Presentato, a Cariati, il volume “La politica come servizio” pubblicato dalla casa editrice Progetto 2000

«Mentre tutti parlano della mala politica, noi qui oggi vogliamo ricordare… la politica come servizio, presentando il recente volume curato da Francesco Capocasale su Franco Locanto, cattolico democratico ed amministratore provinciale», così ha esordito domenica sera l’editore Demetrio Guzzardi introducendo i lavori nella sala degli incontri di Palazzo Mascambruno nel centro storico di Cariati.
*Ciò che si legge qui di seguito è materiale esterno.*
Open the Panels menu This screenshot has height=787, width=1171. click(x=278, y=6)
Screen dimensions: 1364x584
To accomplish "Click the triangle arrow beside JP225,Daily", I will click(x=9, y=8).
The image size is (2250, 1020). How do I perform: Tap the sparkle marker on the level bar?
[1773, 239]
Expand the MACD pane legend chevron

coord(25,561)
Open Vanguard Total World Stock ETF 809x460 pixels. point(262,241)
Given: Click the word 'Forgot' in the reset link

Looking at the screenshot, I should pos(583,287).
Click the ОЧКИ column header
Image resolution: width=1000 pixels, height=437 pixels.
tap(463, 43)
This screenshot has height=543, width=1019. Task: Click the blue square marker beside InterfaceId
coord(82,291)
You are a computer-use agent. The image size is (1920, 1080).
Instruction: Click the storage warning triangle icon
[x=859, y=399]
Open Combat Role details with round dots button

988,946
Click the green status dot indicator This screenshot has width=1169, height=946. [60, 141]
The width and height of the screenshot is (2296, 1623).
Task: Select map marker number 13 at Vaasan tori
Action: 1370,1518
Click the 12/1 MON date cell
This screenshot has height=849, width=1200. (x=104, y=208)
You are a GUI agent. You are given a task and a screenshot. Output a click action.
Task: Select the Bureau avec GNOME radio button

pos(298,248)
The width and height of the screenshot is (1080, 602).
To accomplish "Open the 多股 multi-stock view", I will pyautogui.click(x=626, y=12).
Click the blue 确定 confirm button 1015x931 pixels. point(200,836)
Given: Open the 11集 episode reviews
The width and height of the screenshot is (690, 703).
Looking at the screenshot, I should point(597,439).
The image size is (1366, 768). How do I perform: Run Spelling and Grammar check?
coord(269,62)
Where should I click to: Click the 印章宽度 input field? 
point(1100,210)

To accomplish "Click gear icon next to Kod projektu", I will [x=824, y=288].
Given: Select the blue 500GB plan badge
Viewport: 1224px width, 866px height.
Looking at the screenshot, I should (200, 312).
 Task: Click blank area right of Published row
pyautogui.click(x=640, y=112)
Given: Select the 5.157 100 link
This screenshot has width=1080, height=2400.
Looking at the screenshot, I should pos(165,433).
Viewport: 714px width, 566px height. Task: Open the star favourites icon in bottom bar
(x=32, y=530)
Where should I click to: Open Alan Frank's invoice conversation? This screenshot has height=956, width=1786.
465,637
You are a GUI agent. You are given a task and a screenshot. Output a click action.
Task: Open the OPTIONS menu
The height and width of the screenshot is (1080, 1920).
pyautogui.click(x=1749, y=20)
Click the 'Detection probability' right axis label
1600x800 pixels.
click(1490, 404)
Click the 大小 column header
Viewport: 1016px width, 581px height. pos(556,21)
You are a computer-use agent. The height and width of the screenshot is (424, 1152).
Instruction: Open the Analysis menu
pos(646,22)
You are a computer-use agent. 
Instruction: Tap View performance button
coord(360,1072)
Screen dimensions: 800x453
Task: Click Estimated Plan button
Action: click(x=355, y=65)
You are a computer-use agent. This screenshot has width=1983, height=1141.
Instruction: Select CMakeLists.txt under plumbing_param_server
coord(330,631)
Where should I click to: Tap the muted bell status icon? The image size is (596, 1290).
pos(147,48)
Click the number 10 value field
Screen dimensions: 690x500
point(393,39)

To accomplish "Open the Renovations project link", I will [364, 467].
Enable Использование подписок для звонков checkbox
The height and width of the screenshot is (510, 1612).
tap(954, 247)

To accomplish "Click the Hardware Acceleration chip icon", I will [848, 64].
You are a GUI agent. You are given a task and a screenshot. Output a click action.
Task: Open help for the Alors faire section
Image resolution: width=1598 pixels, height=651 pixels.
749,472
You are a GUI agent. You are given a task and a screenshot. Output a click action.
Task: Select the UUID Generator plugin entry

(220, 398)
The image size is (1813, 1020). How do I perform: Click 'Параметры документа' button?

L’occasione e’ la presentazione del volume “La politica come servizio” pubblicato dalla casa editrice Progetto 2000 fondata e diretta dal cariatese Demetrio Guzzardi, organizzato dal Centro studi calabrese “Cattolici socialità politica” e Dal Gruppo Politico “Cariati Domani”, dal significativo titolo “L’esaltante stagione del cattolicesimo democratico in provincia di Cosenza. Un testimone Franco Locanto”. Del libro e dei suoi contenuti ne ha parlato il prof. Tonino De Nardo, già sindaco di Cariati, che ha anche ricoperto la carica di assessore provinciale; «Franco Locanto ha lasciato questa vita a soli 40 anni, mentre svolgeva con grande competenza il ruolo di docente universitario a Bari e di amministratore lungimirante» ha detto De Nardo, che ha concluso il suo intervento ricordando la sua appartenenza alla Sinistra di base che in Calabria faceva riferimento all’on.le Riccardo Misasi e auspicando che si possano riaccendere tante luci di buona politica per poter uscire dalla fitta nebbia di cui attualmente è costellata la politica. Sono seguiti gli interventi del senatore Franco Pistoia, dell’on.le Peppino Aloise, dell’imprenditore Alfonso Cosentino e di Gennaro Bianco, già sindaco di Calopezzati. Anche Francesco Capocasale, direttore del Centro studi ha parlato della politica praticata dai cattolici come «la più grande forma della carità»e ricordando che la peggiore sconfitta è l’oblio. Le conclusioni dell’incontro sono state affidate a Maria Locanto, figlia di Franco, che ha voluto ricordare sia il suo papà, che lo zio Riccardo Misasi: «Avevo 5 anni quando mio padre è morto, ma ricordo che casa mia, quando c’era mio padre era sempre circondato da gente; allora la politica era davvero una grande comunità di uomini e di donne che davano tutto pur di far prevalere idee, contenuti e progettualità». Un incontro propositivo che sicuramente ha fatto bene non solo a chi ha vissuto quella stagione della politica, ma anche ai tanti giovani presenti che hanno potuto conoscere una storia di impegno e di testimonianza cristiana…, di appena ieri.